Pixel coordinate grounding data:
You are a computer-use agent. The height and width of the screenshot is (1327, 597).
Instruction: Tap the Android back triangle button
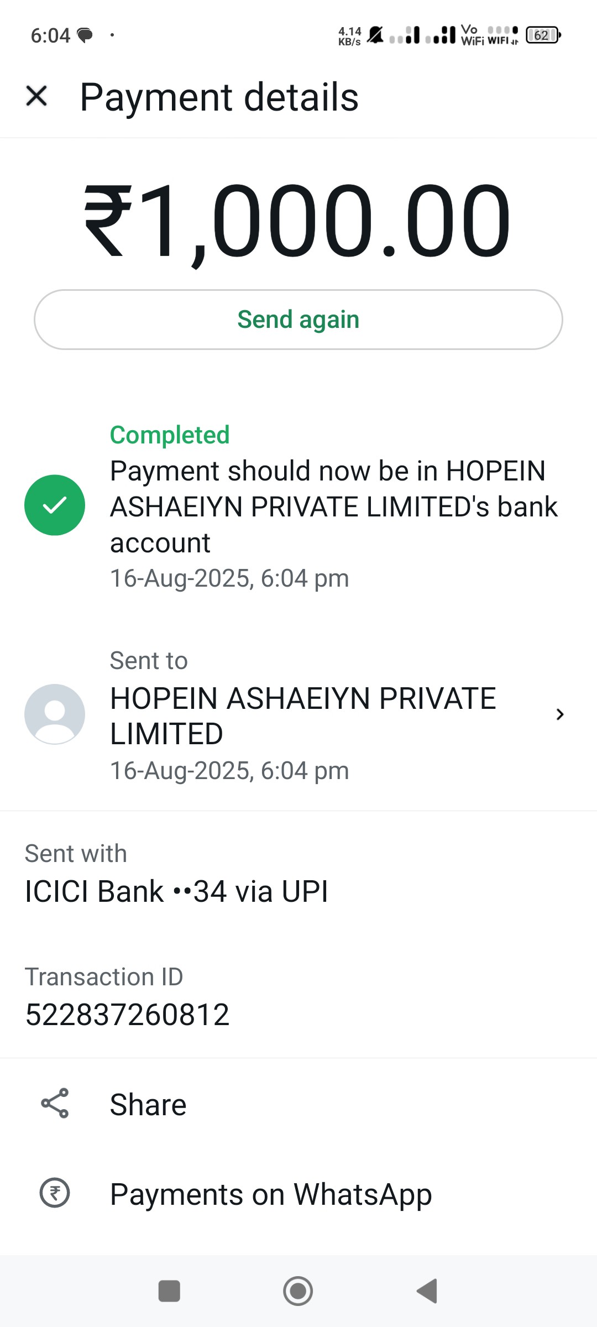tap(427, 1291)
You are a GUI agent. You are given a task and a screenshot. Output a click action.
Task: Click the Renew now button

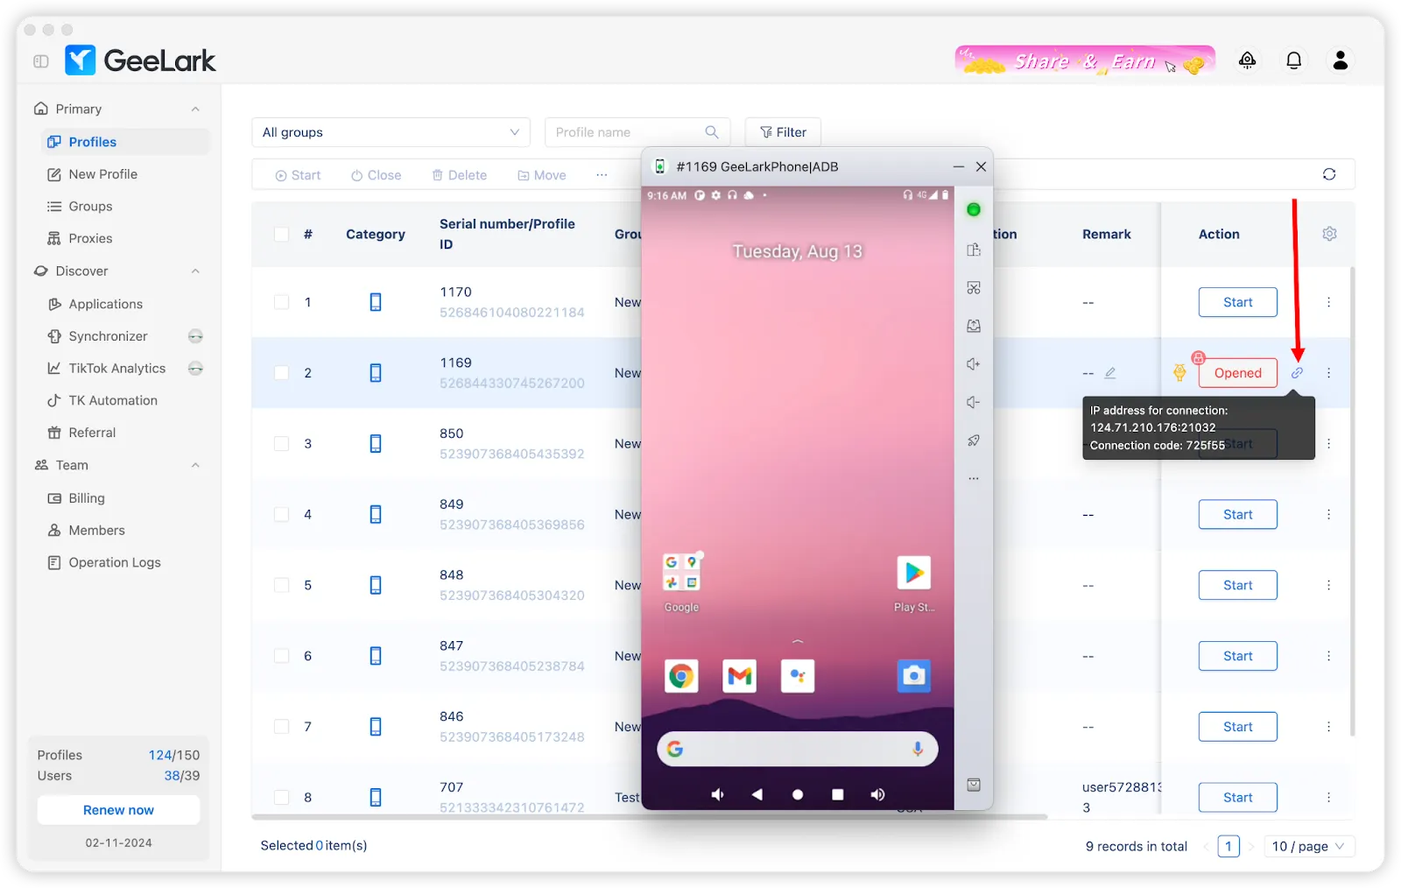coord(118,810)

» WHAT YOU WILL DO: The answer must consist solely of the lines from the one with "Instruction: Tap the" through the final line of the data, each reproduced exactly and with pictures omitted.

» TASK SOLUTION:
Instruction: Tap the Android back triangle button
tap(427, 1291)
You are a GUI agent. You are given a task and a screenshot. Output a click action.
Task: Click the Renew now button

coord(118,810)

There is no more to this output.